Work instruction: All lines holding the word "screenshot" are to be copied from the records beneath.

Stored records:
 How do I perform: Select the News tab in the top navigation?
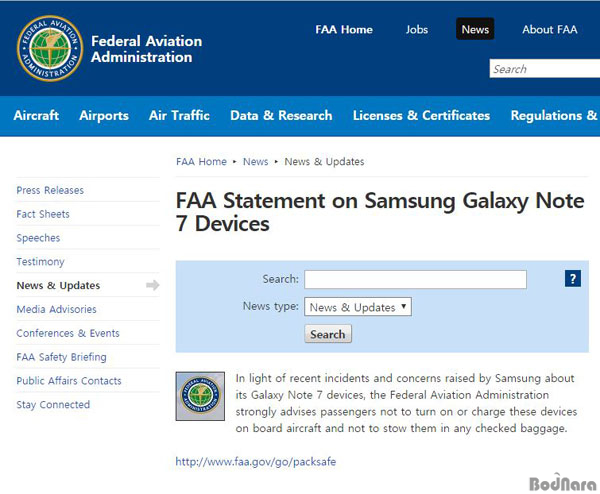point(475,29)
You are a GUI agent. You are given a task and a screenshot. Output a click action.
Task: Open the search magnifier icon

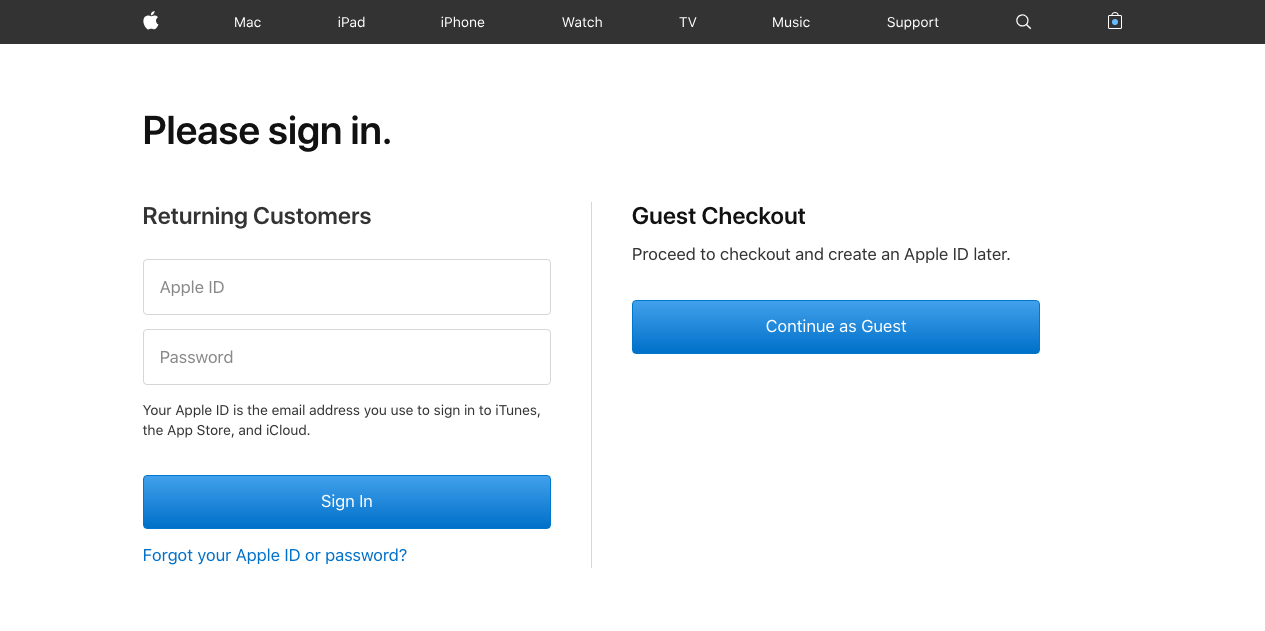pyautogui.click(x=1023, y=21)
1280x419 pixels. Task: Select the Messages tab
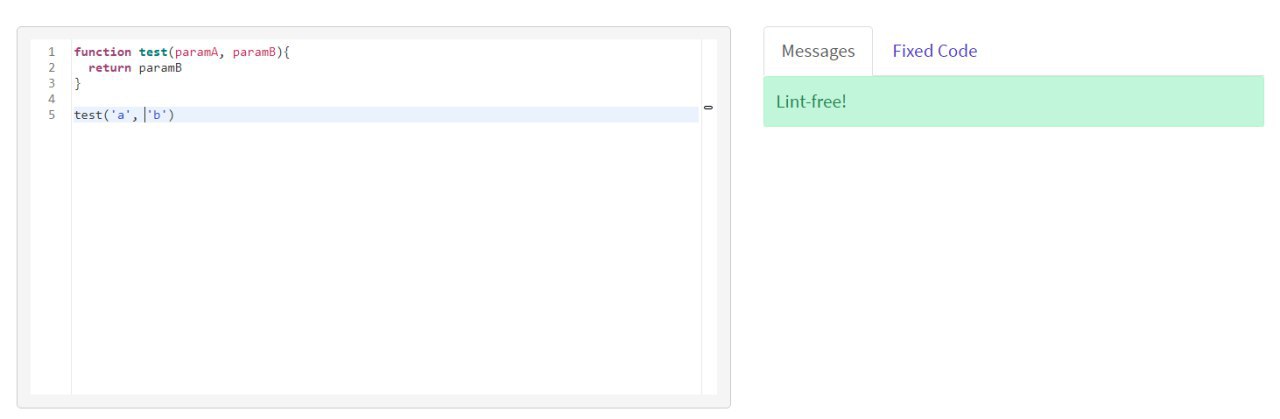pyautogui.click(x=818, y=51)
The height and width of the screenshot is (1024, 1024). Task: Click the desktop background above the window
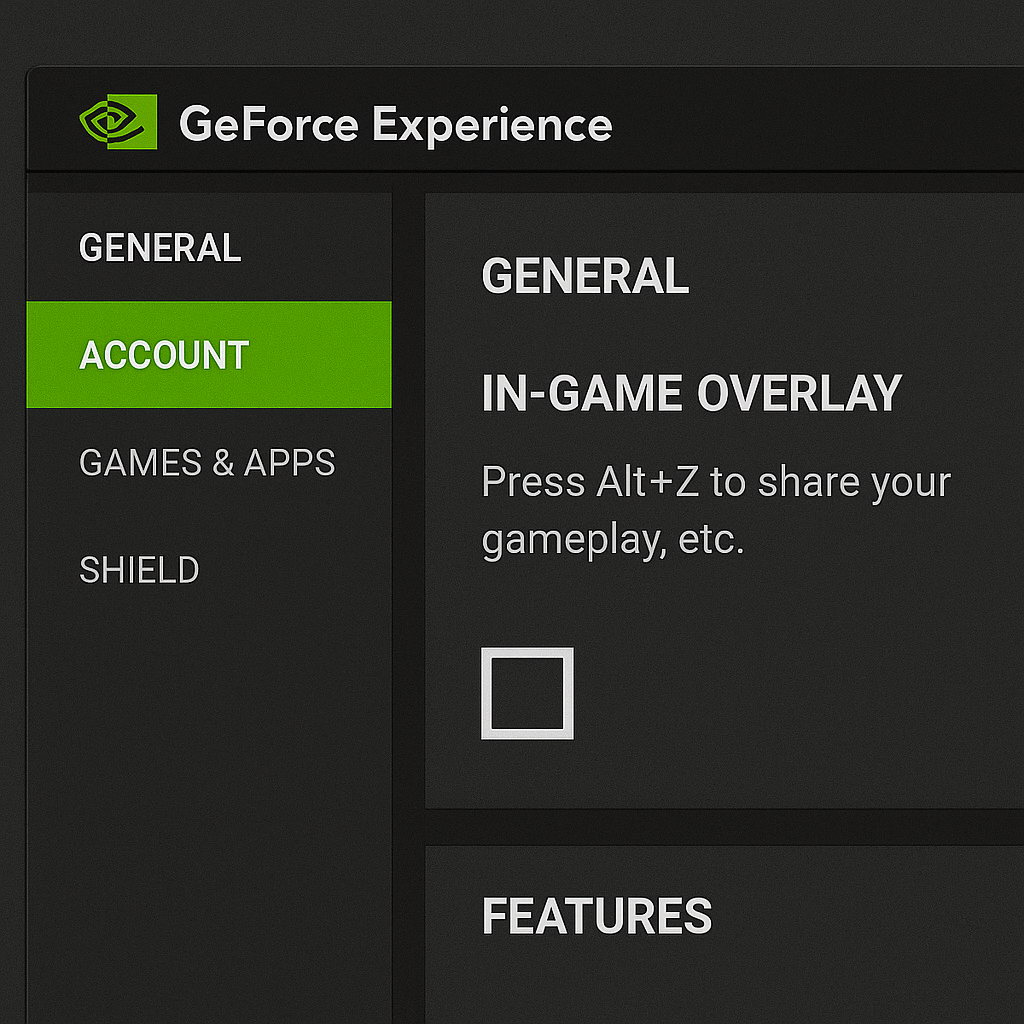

Answer:
You are a GUI agent. You are given a task and a screenshot. Output a click action.
The height and width of the screenshot is (1024, 1024). Task: Click the desktop background above the window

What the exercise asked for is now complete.